### DOCUMENT SEGMENT
►

Check 1: Are solar radiation and weather variations included in the assumptions?

The first things to check when generation is low are solar irradiance and weather variations. Because solar power generation produces electricity by receiving sunlight, if sunlight is weakened by clouds, rain, fog, haze, snowfall, smoke haze, yellow dust, or similar conditions, generation will also decrease. This does not immediately indicate a malfunction; it is a fluctuation that can occur due to the way generation works. In particular, on days when the sky looks bright but thin clouds are spread, generation can be lower than under clear-sky conditions. It is important not to judge by the visible weather alone, but to compare solar irradiance and weather records with the generation output.

A common situation in practice is directly comparing generation from past clear, sunny days or the values assumed at the design stage with actuals from periods that were mostly cloudy. Even if monthly generation is lower than expected, if that month had many rainy or cloudy days, the cause may be weather conditions rather than an equipment problem. Conversely, if solar irradiance was sufficient yet only generation was low, it is necessary to proceed to check the equipment or the measurement system. If this distinction is not made, the order of investigating causes becomes confused.

When checking solar irradiance, we examine a combination of values from pyranometers installed at the plant, meteorological data from surrounding areas, and local weather notes. Even when using an on-site pyranometer, readings can be skewed by sensor contamination, installation angle, or shadows from nearby objects. It is important not to treat pyranometer values as absolute; cross-check them against the plant’s power generation curve and on-site conditions. At sites without a pyranometer, nearby meteorological data may be used as a reference, but it may not fully reflect localized clouds, mountain shadows, or weather differences caused by sea breezes.

When looking at the relationship between power generation and solar irradiance, it's easier to judge if you consider not only the absolute generated power but also how much is being generated relative to the irradiance. It's natural for generation to be low on days with low irradiance, but if generation does not increase on days with high irradiance, other factors may be suspected. By checking daily generation curves and seeing whether the ramp-up on clear days, the midday peak, and the evening decline are not severely distorted, it's easier to distinguish between weather-driven variations and anomalies.

Rather than looking only at days when you feel power generation is low, check the several days before and after and past data from the same season as well to reduce bias in your assessment. A decrease confined to a single day can often be explained by weather or temporary controls, but if output is consistently low even on sunny days, the priority for an on-site inspection increases. Before making improvements, confirming whether output is low even after accounting for weather differences is the first major checkpoint.

Check 2: Are you overlooking seasonal variations and temperature effects?

◄

### PROBLEMS TO SOLVE
1 > Based on the solar generation guide above, decide whether each statement agrees with it: (a) Generation can fall below clear-sky levels on a day that looks bright but has thin clouds. (b) Readings from an on-site pyranometer should be treated as absolute. (c) At sites without a pyranometer, nearby meteorological data fully reflects localized clouds. Answer yes or no for each and quote the words from the guide that decide it.
2 > Write the next part of the solar generation guide, picking up after its final line.

### DATA
►

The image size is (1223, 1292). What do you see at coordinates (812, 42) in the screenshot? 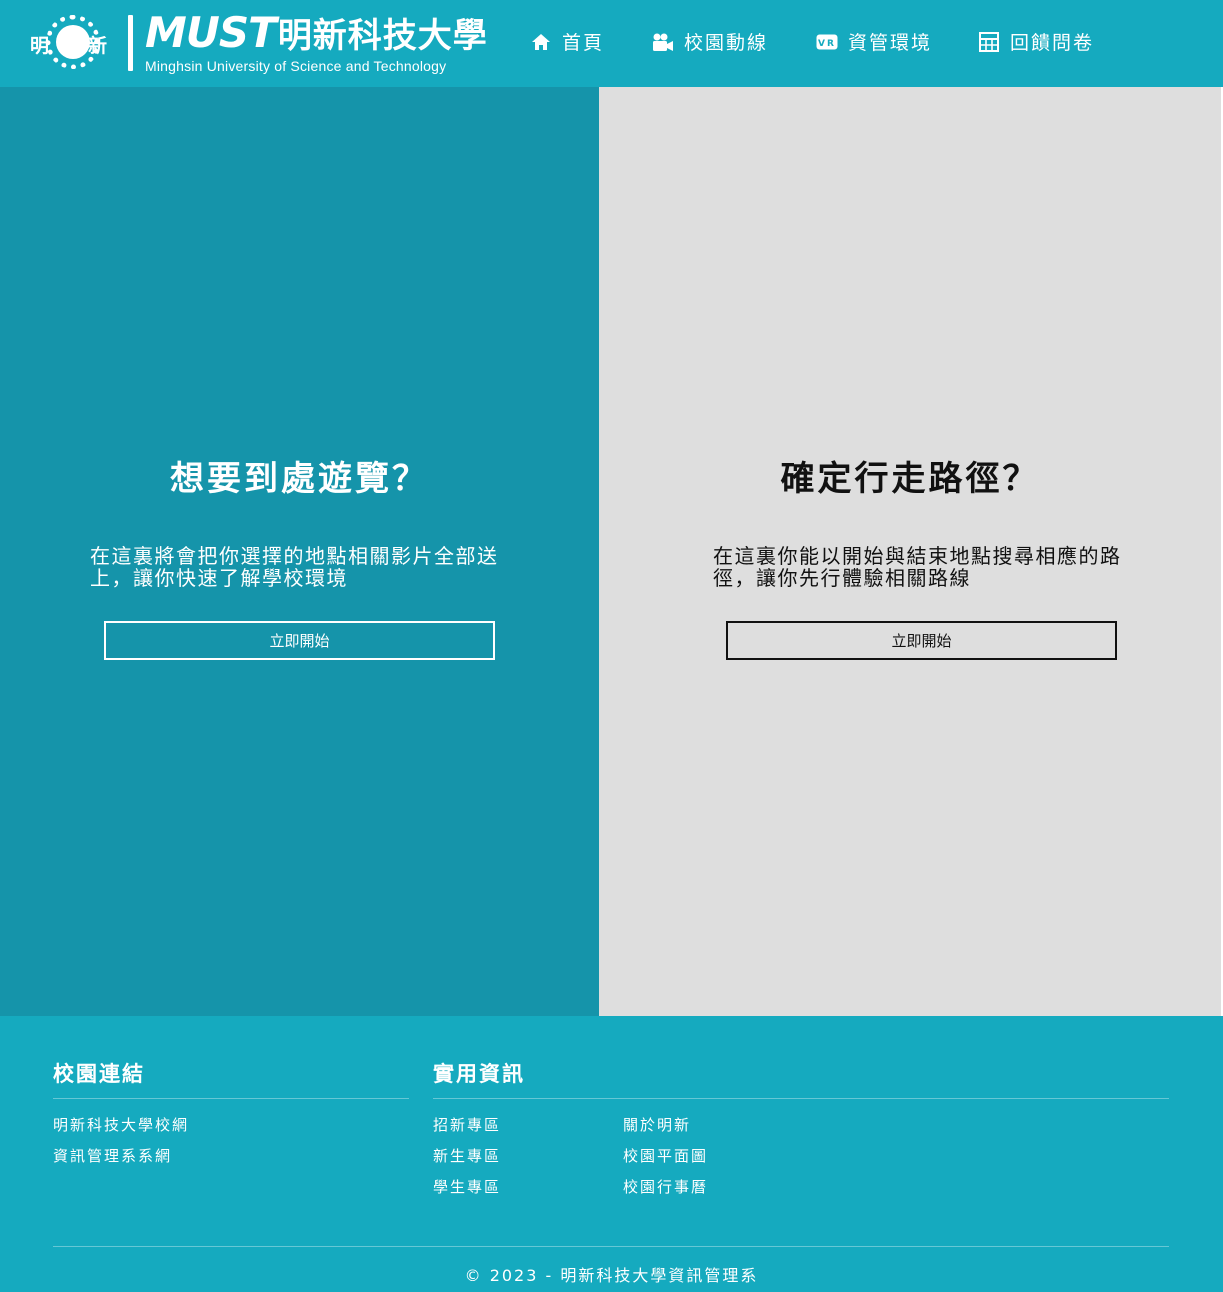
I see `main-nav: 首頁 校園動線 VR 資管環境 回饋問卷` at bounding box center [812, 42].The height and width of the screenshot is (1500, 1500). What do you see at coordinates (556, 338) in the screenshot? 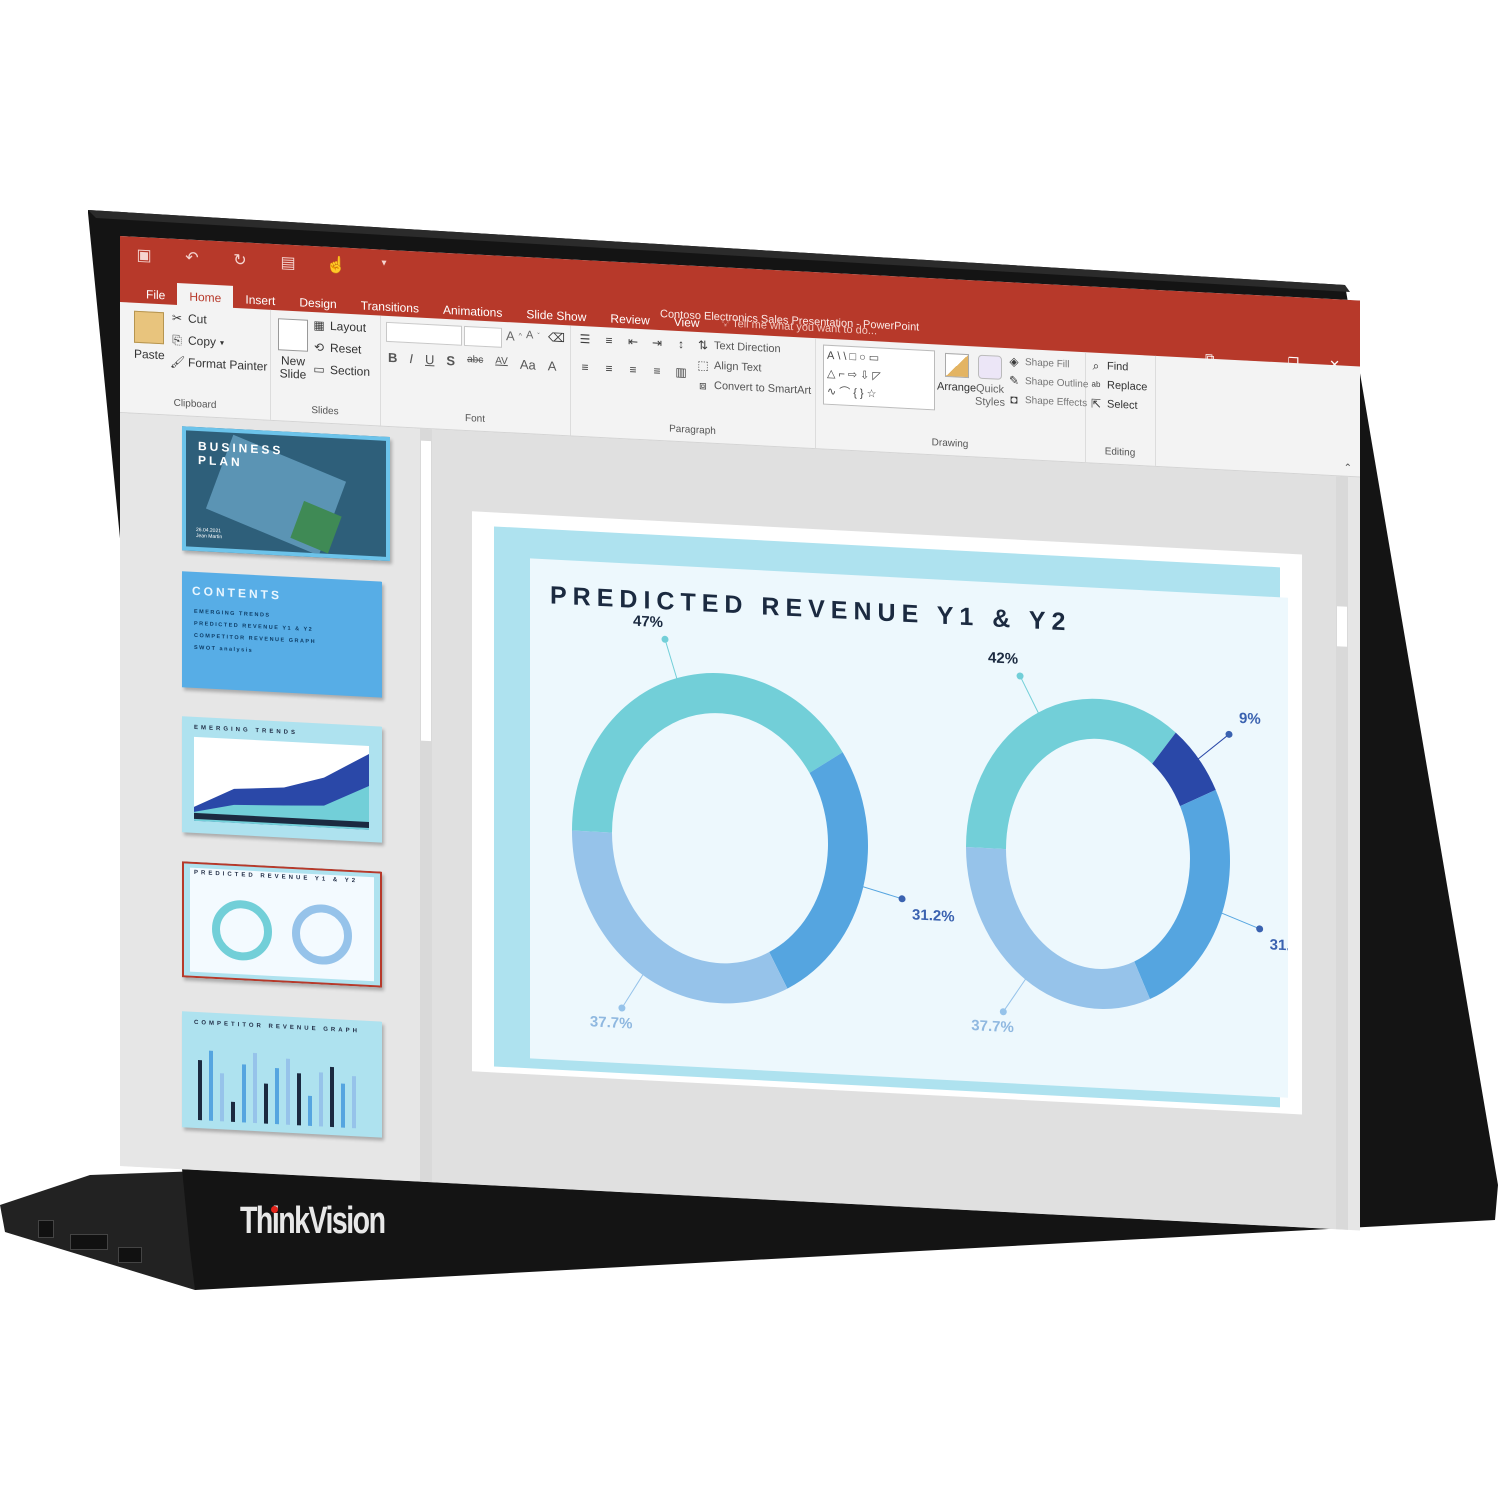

◄

### ANSWERS TO THE TASKS
1 >
(a) Yes: "on days when the sky looks bright but thin clouds are spread, generation can be lower than under clear-sky conditions"
(b) No: "It is important not to treat pyranometer values as absolute"
(c) No: "it may not fully reflect localized clouds, mountain shadows, or weather differences caused by sea breezes"

2 >
When actual power generation is lower than expected, overlooking seasonal variations and temperature effects can cause normal changes to be mistaken for anomalies. Solar power generation changes seasonally due to the sun’s altitude, hours of sunlight, ambient temperature, snowfall, and changes in the surrounding environment. In summer, longer daylight hours tend to increase generation, but high temperatures can raise panel temperature and reduce generation efficiency. In winter, lower temperatures can sometimes be advantageous for efficiency, but shorter daylight hours and a lower solar altitude make the system more susceptible to shading.

What practitioners should be careful about is not to simply assume “more in summer” or “less in winter.” Power generation varies depending on the region and installation conditions. In snowy areas, output can drop significantly in winter, and in mountainous areas there are times when long shadows occur in the morning and evening. In coastal areas and around farmland, surfaces can become more prone to deposits such as salt, dust, pollen, and farm-related particulates depending on the season. Seasonal variations need to be considered not only in terms of sunlight hours but also in conjunction with local environmental conditions.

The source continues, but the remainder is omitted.